Les images sont désastreuses. Et feront date. Un président de la République
copieusement hué par des paysans survoltés, des CRS déployés en nombre dans les
allées d’une foire agricole devenue foire d’empoigne, sans doute l’exécutif ne
pouvait pas imaginer pire entrée en matière.
La stratégie de la mesurette a fait long feu. En dépit de l’extrême
hétérogénéité du monde agricole et des revendications – souvent contradictoires
– exprimées tous azimuts depuis plus d’un mois, il est un dénominateur commun à
leur colère qu’Emmanuel Macron n’a plus pu éluder : la question cruciale
du revenu paysan.
« L’objectif, c’est que nous
puissions avoir, filière par filière, des prix planchers », a lâché le chef de l’État. Un double
désaveu de haute voltige. À l’endroit de son ministre de l’Agriculture d’une
part – Marc Fesneau jugeait, fin janvier, la mesure « démagogique » –,
des députés de son propre camp d’autre part qui ont rejeté en bloc, en novembre
dernier, une proposition de loi reprenant celle déposée dès 2013 par le député
communiste André Chassaigne et allant en ce sens.

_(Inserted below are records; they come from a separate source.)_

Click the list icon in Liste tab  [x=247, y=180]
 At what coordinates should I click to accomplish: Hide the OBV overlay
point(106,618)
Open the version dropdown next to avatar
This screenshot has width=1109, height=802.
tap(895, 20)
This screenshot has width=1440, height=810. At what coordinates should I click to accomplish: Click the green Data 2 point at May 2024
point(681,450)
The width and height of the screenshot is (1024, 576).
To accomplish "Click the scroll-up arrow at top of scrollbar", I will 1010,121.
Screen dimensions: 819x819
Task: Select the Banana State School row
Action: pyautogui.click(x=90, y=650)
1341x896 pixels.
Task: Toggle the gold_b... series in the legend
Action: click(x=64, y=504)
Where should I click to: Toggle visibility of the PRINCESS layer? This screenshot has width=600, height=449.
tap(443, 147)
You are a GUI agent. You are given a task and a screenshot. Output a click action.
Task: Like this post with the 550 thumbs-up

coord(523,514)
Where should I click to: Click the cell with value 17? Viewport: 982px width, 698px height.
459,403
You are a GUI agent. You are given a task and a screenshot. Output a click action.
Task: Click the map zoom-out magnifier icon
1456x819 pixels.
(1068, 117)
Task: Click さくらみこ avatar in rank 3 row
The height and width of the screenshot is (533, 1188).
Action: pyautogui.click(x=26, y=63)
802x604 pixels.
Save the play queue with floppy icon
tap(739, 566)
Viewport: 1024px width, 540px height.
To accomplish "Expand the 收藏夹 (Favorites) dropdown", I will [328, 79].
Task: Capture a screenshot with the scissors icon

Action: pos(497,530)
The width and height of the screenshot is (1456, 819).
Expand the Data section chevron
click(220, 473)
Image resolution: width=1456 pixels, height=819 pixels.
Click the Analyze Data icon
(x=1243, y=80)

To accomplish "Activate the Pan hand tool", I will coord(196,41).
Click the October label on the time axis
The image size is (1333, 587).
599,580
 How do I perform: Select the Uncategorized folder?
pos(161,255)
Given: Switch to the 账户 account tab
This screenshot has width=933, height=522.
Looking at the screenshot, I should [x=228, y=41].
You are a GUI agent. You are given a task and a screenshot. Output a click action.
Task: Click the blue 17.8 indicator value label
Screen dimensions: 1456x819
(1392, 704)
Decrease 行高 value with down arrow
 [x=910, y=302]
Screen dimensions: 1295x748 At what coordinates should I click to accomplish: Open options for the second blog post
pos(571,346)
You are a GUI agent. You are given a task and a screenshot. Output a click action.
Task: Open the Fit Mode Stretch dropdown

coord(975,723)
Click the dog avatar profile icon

Reste qu’en Macronie le coup fourré se niche souvent dans les plis de la
belle déclaration. Aux antipodes de la fixation, par l’État, d’un prix
rémunérateur pour le producteur adossé sur un encadrement strict des marges de
l’industrie agroalimentaire et de la grande distribution, l’exécutif promet un
nouveau lifting d’une loi Egalim mal ficelée, écrite pour s’accommoder des logiques
de marché.
Emmanuel Macron n’est pas entré dans le détail. Habile. Le chef de l’État
le sait, les prix planchers, plébiscités par la gauche depuis des années,
contredisent sa politique et celle de ses alliés européens. S’engager sur une
telle mesure quand les eurodéputés s’apprêtent à voter deux accords de
libre-échange avec le Kenya et le Chili relève du cabotinage.
À continuer de jouer du « en même temps », Emmanuel Macron ajoute
de la confusion à la colère. Du pain bénit pour l’extrême droite, avide de
capitaliser sur la souffrance d’une profession exsangue en tenant sous silence
l’inconséquence des votes de ses parlementaires.